--- Text passage ---

This week's UPI column, a couple of days late


So There I was...

Looking for a way through.

I was motorcycling down a major arterial in my neighborhood. It was a sunny, dry, morning and traffic was light. Stopped at the next side street on my right was our local letter carrier. His name is Gerry. He is a friend of mine. I always smile when I see him in his postal truck. He is a good man and a good presence in our neighborhood. He knows me, and my bikes. As I came up on him I smiled – I had my visor up. He was looking right at me. I thought we made eye contact. I nodded my head (can’t always wave on a bike). Then, just as I approached the street, he pulled out – right in front of me – making a left turn onto the big street. I had one nanosecond to decide what to do before I hit the side of his truck.

When you are in motorcycle safety school (and no one should ride without this experience) they drum into you head that you must always be scanning the road ahead for potential dangers and potential solutions to those dangers.

---

Do these statements agree with the motorcycling column above? Answer yes or no for each, quoting the words that decide it. 1. The letter carrier was stopped at a side street on the narrator's left. 2. The morning of the ride was sunny and dry. 3. The letter carrier pulled out to turn right onto the big street.

--- Provided data ---

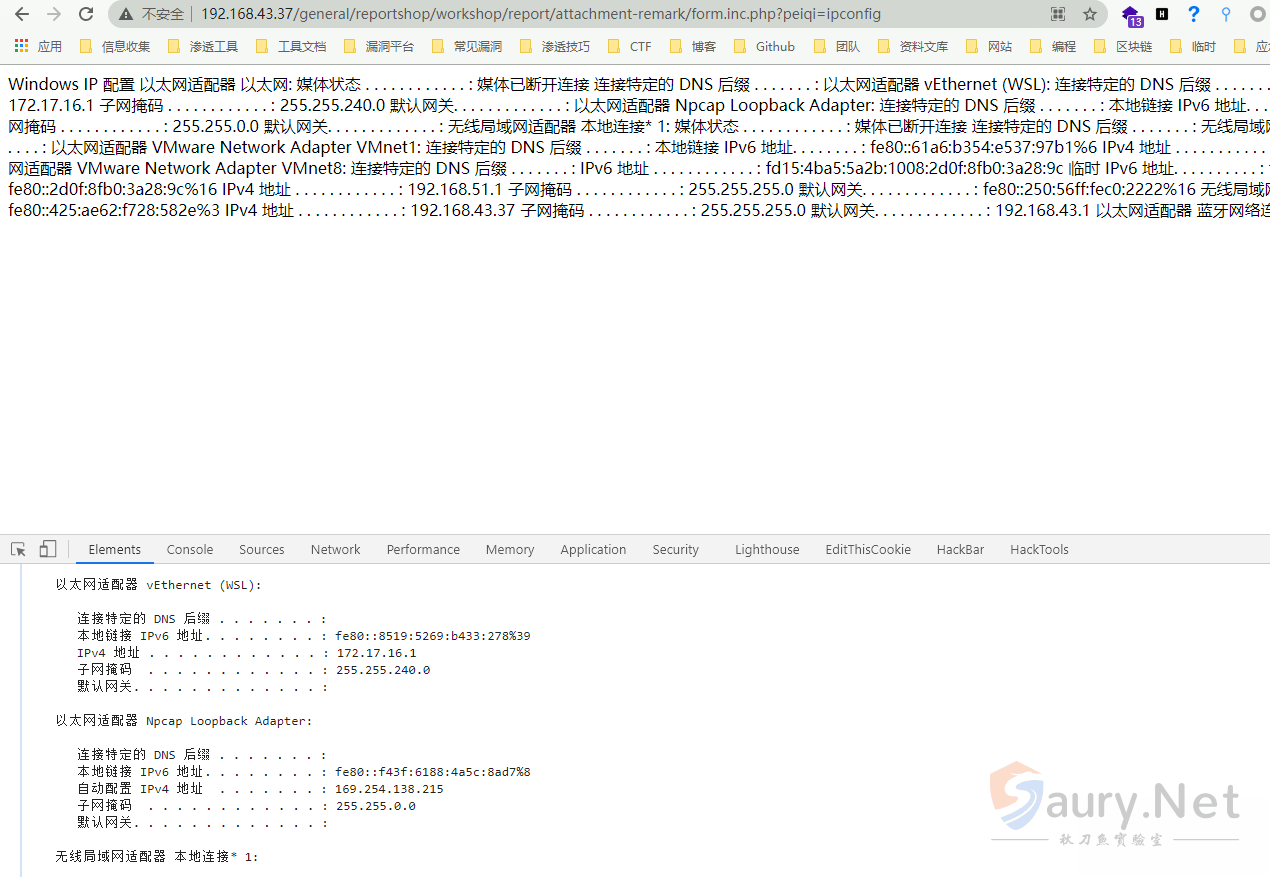
Task: Reload the current page
Action: click(86, 14)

---

> [Solution to this exercise]:
1. No: "Stopped at the next side street on my right was our local letter carrier."
2. Yes: "It was a sunny, dry, morning"
3. No: "making a left turn onto the big street."